O setor de luxo enfrenta novos obstáculos após ataques no Oriente Médio, que reduziram a confiança do consumidor e frearam as vendas. O início de 2026 parecia promissor, com lançamentos de alto impacto e maior gasto de consumidores, sobretudo nos EUA. O mercado europeu, porém, passou a sentir o recuo.
As ações de LVMH e Kering tiveram desempenho abaixo dos índices, refletindo a fraqueza na demanda. As companhias devem divulgar os resultados do 1º trimestre na próxima semana, com sinais de desaceleração ligados à confiança do consumidor global.
O Oriente Médio representa cerca de 5% do mercado de luxo, segundo analistas do HSBC, mas mudanças no cenário geopolítico continuam a impactar o humor dos investidores. A alta do petróleo aumenta temores de inflação e de cortes no consumo.
Perspectivas e indicadores
A recuperação de 2025, com estabilização de avaliações após o verão, não garantiu continuidade.

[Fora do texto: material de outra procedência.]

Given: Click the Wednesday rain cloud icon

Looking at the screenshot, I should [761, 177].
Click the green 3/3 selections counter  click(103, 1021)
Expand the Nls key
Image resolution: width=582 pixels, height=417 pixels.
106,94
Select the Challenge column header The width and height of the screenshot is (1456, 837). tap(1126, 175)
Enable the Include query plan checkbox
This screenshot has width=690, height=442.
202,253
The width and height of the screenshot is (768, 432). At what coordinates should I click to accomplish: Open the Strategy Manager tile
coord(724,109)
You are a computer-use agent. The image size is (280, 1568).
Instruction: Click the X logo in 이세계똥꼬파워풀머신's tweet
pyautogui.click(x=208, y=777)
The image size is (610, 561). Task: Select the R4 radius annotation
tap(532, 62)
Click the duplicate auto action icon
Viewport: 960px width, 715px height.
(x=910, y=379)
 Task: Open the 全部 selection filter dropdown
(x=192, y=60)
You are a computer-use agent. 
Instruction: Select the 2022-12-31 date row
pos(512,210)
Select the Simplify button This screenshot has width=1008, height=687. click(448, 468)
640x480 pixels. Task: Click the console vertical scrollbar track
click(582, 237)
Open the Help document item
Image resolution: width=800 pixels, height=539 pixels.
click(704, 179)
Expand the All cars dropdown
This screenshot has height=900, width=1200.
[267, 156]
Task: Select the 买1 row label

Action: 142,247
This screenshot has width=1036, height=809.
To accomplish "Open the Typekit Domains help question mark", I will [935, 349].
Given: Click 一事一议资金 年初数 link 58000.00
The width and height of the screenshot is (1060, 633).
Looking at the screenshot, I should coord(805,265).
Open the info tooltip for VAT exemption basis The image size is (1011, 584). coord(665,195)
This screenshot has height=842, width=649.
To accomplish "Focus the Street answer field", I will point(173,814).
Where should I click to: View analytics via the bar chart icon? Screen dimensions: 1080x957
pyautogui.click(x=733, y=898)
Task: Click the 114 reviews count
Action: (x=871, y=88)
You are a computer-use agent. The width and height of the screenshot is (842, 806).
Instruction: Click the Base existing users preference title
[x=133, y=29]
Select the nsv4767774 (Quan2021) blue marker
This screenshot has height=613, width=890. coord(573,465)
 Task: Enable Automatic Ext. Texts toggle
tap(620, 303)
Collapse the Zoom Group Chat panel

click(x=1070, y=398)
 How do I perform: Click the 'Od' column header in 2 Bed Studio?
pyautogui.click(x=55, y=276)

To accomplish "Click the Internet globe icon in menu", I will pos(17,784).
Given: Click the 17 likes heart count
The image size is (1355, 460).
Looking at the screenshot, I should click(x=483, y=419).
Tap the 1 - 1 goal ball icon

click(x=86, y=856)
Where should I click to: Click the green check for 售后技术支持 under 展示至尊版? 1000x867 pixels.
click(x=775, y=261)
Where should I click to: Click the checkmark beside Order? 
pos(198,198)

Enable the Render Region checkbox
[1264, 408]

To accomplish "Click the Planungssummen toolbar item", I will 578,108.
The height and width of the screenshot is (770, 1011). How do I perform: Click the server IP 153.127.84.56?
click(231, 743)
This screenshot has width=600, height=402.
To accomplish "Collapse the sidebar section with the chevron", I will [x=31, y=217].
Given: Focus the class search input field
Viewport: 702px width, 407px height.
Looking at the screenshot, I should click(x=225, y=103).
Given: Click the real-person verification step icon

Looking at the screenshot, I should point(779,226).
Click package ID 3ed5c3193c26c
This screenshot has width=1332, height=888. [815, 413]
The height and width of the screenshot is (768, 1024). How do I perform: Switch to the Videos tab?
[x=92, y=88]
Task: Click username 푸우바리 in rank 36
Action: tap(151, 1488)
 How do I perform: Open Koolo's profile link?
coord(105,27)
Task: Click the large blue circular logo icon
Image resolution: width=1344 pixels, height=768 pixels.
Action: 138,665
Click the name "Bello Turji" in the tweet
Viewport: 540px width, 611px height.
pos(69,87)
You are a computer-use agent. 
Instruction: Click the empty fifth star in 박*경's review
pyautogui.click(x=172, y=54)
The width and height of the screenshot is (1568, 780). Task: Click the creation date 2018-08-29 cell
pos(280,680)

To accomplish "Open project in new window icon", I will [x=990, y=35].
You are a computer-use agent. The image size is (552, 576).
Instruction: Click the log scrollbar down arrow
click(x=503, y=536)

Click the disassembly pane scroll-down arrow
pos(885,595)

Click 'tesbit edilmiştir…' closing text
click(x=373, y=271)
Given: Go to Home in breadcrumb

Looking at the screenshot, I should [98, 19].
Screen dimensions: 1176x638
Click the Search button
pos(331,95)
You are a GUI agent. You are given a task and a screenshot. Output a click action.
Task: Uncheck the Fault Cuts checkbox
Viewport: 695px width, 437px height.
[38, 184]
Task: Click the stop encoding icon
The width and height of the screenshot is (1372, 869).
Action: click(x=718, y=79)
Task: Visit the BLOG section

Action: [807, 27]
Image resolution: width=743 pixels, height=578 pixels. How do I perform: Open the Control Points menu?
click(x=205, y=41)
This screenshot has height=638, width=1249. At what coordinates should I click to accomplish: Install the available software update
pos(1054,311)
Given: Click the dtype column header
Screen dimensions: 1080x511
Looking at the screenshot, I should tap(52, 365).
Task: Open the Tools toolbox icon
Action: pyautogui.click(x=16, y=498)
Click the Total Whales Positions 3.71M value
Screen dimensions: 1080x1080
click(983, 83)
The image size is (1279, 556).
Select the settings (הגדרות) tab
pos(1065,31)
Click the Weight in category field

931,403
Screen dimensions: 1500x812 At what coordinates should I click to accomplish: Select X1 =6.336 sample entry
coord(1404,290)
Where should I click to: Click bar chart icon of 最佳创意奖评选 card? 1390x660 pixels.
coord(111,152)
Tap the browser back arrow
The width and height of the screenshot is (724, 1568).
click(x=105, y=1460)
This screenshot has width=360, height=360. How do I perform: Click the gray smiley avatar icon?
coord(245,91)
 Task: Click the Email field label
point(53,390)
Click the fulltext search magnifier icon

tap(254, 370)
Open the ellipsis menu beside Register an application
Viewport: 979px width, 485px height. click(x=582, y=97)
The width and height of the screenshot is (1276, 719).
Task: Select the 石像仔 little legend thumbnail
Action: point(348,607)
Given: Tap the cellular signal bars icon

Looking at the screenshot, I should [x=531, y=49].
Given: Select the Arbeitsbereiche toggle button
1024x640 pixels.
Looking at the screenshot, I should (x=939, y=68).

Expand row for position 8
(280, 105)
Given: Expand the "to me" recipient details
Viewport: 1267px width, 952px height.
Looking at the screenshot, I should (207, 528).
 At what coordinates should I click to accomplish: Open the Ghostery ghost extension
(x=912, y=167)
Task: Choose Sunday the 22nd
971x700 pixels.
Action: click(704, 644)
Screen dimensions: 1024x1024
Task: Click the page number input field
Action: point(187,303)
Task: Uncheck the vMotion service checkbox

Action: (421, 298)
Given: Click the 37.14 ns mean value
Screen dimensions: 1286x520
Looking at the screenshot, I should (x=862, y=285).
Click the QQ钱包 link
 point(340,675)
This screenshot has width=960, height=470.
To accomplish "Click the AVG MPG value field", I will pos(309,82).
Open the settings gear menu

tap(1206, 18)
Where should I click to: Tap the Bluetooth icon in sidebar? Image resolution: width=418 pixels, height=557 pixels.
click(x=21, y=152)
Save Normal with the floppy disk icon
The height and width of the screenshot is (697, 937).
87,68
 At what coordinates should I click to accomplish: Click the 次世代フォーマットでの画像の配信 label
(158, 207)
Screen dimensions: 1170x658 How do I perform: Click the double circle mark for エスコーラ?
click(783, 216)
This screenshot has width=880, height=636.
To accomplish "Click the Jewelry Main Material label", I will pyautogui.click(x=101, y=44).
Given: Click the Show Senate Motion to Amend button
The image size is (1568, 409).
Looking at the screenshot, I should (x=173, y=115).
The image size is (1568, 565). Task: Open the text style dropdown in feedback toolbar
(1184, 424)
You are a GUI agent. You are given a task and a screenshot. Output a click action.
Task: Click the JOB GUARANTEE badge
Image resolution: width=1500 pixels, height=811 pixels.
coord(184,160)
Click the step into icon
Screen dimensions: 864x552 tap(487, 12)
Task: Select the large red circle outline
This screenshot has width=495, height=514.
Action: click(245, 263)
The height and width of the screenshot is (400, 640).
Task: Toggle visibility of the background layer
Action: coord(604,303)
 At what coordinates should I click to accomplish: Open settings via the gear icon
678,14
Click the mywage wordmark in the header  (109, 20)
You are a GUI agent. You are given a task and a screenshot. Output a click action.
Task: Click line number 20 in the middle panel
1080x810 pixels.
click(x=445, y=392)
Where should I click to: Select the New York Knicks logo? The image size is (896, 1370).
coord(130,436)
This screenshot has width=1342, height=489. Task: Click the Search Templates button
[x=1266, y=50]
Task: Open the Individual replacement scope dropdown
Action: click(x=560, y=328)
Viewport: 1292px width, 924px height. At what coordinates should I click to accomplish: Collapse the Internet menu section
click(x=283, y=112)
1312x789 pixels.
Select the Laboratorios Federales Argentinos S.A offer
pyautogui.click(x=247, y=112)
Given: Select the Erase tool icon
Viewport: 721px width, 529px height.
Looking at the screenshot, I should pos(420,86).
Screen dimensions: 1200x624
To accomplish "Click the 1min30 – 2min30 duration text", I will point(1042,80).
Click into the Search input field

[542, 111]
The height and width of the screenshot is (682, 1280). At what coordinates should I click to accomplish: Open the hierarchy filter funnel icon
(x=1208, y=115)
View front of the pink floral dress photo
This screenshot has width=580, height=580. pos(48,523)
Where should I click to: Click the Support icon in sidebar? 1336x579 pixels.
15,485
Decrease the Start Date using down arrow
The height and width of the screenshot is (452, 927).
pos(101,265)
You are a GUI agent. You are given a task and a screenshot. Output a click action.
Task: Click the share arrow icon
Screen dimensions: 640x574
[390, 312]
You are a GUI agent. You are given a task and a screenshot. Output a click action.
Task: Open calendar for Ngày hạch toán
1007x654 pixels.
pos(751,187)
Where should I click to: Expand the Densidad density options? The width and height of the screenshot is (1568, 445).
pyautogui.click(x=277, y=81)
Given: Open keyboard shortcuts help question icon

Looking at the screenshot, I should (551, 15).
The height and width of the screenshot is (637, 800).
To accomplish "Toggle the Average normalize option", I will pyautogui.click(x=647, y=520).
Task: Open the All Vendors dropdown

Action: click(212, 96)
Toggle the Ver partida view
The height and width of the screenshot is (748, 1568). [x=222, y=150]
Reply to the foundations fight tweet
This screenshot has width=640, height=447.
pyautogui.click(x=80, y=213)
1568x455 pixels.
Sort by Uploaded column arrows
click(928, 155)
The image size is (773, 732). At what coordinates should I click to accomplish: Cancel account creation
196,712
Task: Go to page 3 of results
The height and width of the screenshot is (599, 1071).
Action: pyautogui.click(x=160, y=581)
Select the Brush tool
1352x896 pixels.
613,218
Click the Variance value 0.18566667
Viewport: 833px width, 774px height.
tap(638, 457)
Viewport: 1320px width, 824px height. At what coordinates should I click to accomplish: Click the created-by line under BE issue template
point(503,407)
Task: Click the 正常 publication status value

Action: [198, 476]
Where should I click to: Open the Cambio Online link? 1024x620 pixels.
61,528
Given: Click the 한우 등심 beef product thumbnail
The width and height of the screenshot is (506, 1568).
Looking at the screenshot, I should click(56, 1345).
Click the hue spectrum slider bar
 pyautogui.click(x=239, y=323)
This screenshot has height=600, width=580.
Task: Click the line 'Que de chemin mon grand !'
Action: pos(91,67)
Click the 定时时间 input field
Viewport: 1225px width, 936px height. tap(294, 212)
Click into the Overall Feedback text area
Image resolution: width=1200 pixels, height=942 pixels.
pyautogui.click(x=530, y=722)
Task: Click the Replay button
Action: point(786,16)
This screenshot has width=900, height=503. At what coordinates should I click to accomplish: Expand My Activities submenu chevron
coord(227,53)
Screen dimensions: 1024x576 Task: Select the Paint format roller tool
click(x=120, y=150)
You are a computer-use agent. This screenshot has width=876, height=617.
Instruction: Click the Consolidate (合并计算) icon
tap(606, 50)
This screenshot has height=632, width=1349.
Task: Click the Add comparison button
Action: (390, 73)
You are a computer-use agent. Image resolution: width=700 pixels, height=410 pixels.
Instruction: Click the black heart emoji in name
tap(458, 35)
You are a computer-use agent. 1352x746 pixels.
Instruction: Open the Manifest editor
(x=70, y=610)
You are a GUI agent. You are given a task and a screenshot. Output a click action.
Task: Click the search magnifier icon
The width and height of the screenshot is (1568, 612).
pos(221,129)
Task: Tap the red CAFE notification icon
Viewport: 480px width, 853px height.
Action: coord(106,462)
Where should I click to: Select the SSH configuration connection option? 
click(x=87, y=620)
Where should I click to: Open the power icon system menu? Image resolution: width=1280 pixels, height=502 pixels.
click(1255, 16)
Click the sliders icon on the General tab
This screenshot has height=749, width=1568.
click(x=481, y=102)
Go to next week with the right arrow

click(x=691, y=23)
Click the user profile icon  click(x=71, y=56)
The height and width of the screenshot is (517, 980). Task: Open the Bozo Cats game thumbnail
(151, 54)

Analistas revisaram estimativas: HSBC reduziu previsão de crescimento de vendas de 7% para 5,9% neste ano.
A China mostra sinais de recuperação de demanda no varejo de luxo, com otimismo de executivos que retornaram de visitas ao país. Nos EUA, gasto com cartões de crédito em artigos de luxo cresceu 7,2% em março em relação a 2025, segundo Citigroup.
Novos designers em Chanel e Dior ajudam a renovar o interesse dos consumidores. Também houve lançamento de itens mais acessíveis, como bolsas menores e bijuterias, que têm atraído parte do público.
Mesmo com o cessar-fogo temporário no Golfo, a volatilidade permanece. Caso haja continuidade de paz, ainda é incerta a extensão do impulso para as ações de luxo, dada a sensibilidade a variações de preço do petróleo e ao desempenho macro.
As perspectivas para o setor continuam dependentes da confiança do consumidor, da atividade econômica global e da estabilidade geopolítica. Investidores com visão de longo prazo avaliam oportunidades em meio à volatilidade.